As his name tag will tell you, Christian is from Romania. If you want to know more you’ll have to catch him when he’s standing still. Good luck.
He moves around the dining room with the ease of a dancer and the precision of a surgeon’s blade. One minute he’s noting down a wife’s request to hold the salt please, her husband has hypertension, the next he’s refilling waters for a group of overenthusiastic tween girls reveling in their measure of independence at a table one away from their parents.
Tonight Christian recommends the porcini mushroom soup to start, the red wine braised beef short ribs for our group’s entrée, and the bananas foster flambé to finish. He enunciates with a short, clipped accent that lends him an automatic air of legitimacy. With his thin figure, deep-set eyes, and sharply angular nose, he reminds me of Ratatouille’s finicky food critic Anton Ego.
I ask Christian if he minds if I informally interview him while he cleans up after the dinner shift. He wrinkles his nose and gives me a look as if to say, “Really?”
“I don’t want to disappoint, but my life is not that interesting,” he says with a wry smile.
I tell him I’ll try my best to stay out of his way. No response. I offer to help fold tablecloths, carry dishes–
“No, no that’s not your job,” he chuckles and rolls his eyes. “Fine, if you insist.”

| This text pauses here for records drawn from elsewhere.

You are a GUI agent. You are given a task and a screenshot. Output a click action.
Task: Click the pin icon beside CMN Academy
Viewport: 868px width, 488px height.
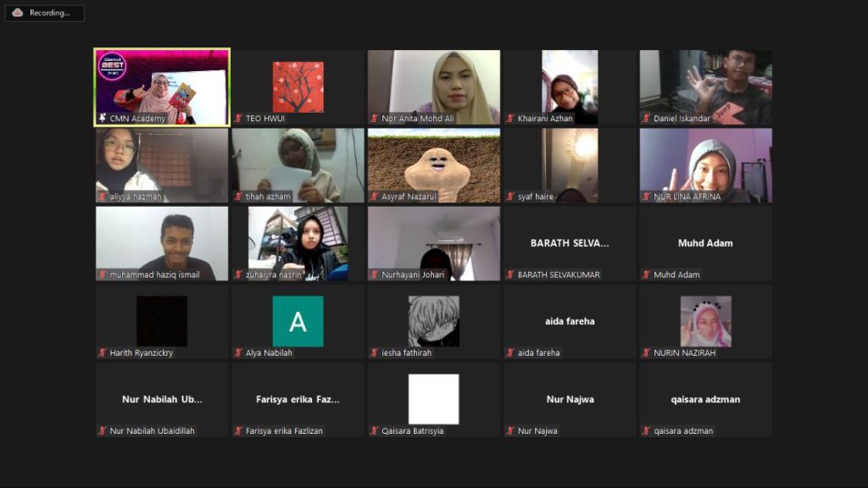click(103, 119)
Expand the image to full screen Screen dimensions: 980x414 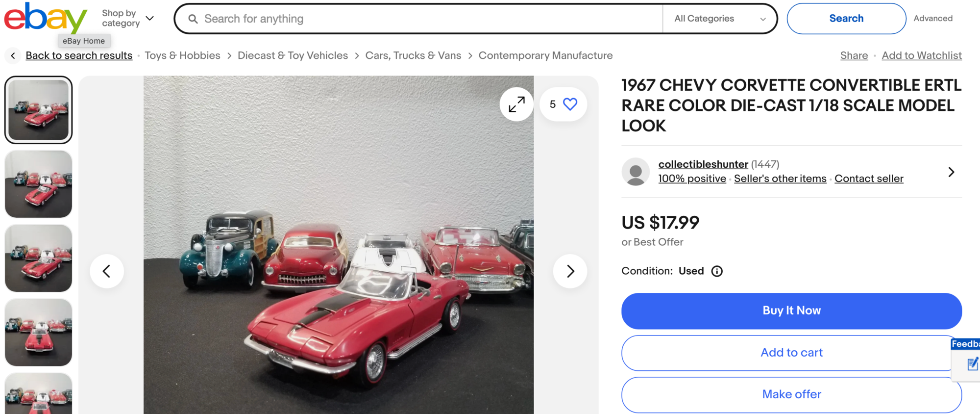(516, 104)
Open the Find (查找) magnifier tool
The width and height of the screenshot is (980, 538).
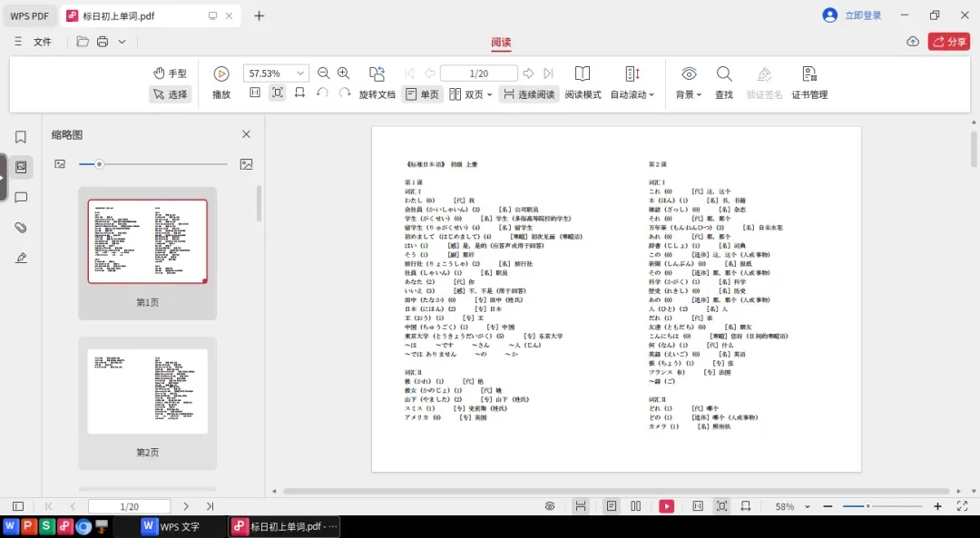724,73
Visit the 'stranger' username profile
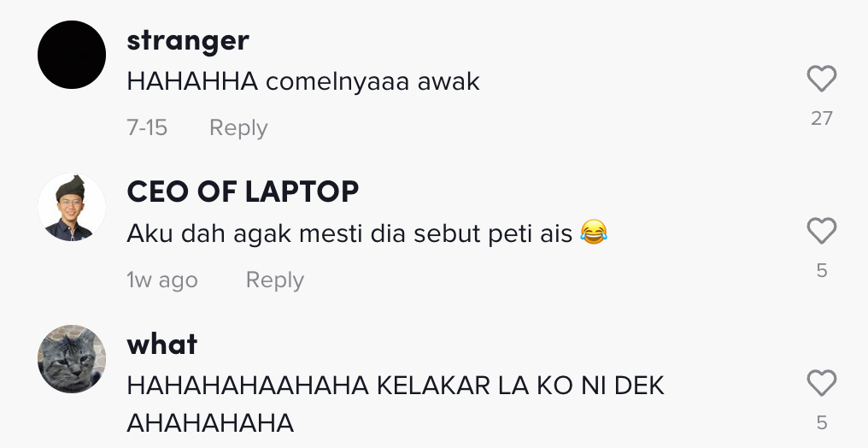868x448 pixels. [x=188, y=39]
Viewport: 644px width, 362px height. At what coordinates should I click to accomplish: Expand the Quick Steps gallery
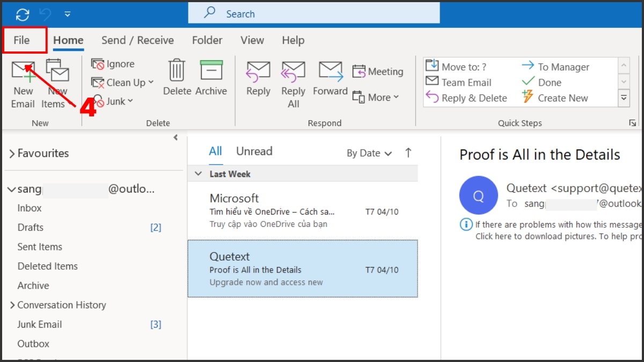[x=624, y=98]
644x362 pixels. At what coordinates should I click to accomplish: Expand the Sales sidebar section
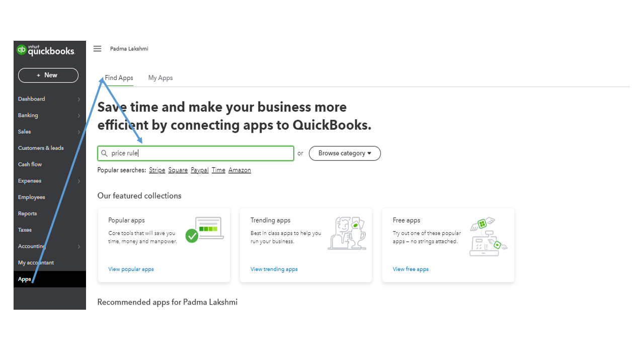(x=24, y=131)

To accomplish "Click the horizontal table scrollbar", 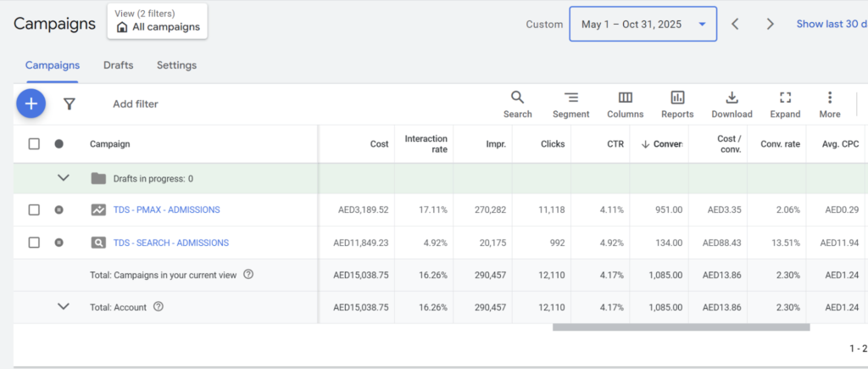I will (681, 327).
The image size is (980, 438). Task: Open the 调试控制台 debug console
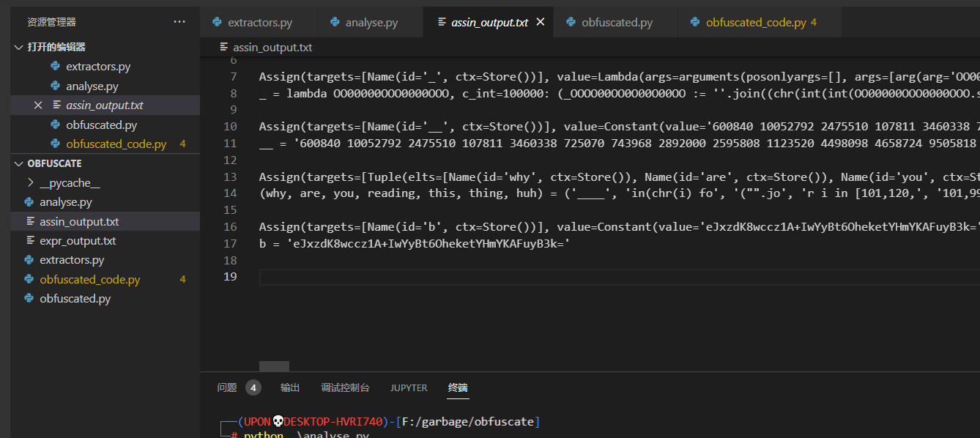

At last count, Christian has traveled to ninety-seven countries and logged over four hundred thousand nautical miles. In his current position as head waiter of the Michelangelo Dining Room aboard the Crown Princess, he oversees a fifty-two person wait staff that serves upwards of three hundred people each night.
“It’s like being a choreographer in a ballet, in a way. Everyone needs to be in a certain position at a certain time. Now this one…” he pauses and gestures at Giraldo, who’s walking by with a stack of plates. “He needed a lot of direction,” he ribs good-naturedly.
Christian’s hometown is Bucharest, the capital of Romania. He studied for a year and a half at the Bucharest Academy of Economic Studies before dropping out. “The financial pressure was large. It was difficult to keep up with courses and work full-time.” He rubs his temple. “Do I wish I had continued? Yes. But that is, how do you say, water under the bridge now.”
He worked odd restaurant jobs for the next two years. At the time he had an uncle who was a first cook for Norwegian Cruise Line. Excited by the opportunity to travel, Christian applied and easily secured a position as a buffet steward. He spent four years with NCL before leaving to go to Princess Cruises, where he has been for the past eight years.
The contracts for European crew members have six month terms. This means living half the year on board a ship without seeing your wife and two young daughters back home.
“Non-Europeans have ten month contracts,” Christian remarks.
“Do you miss them?”
“Oh, no.” He gives another wry smile.
Dinner service starts at five thirty and runs until ten o’clock, though Christian must usually budget two hours of prep and clean-up time before and after. During the day you can often find him at the computer, calculating and tracking each waiter’s orders and profit numbers.
I ask if his real name is actually Christian. I’ve met enough Filipino crew members named John to know that a good portion of the staff adopt easy-to-pronounce English names for the benefit of passengers.
“Yes, it is. But the real spelling is with no H.” When I looked puzzled he adds, “I changed it because it’s more common to see it that way. Before some people would try to make it sound Spanish.”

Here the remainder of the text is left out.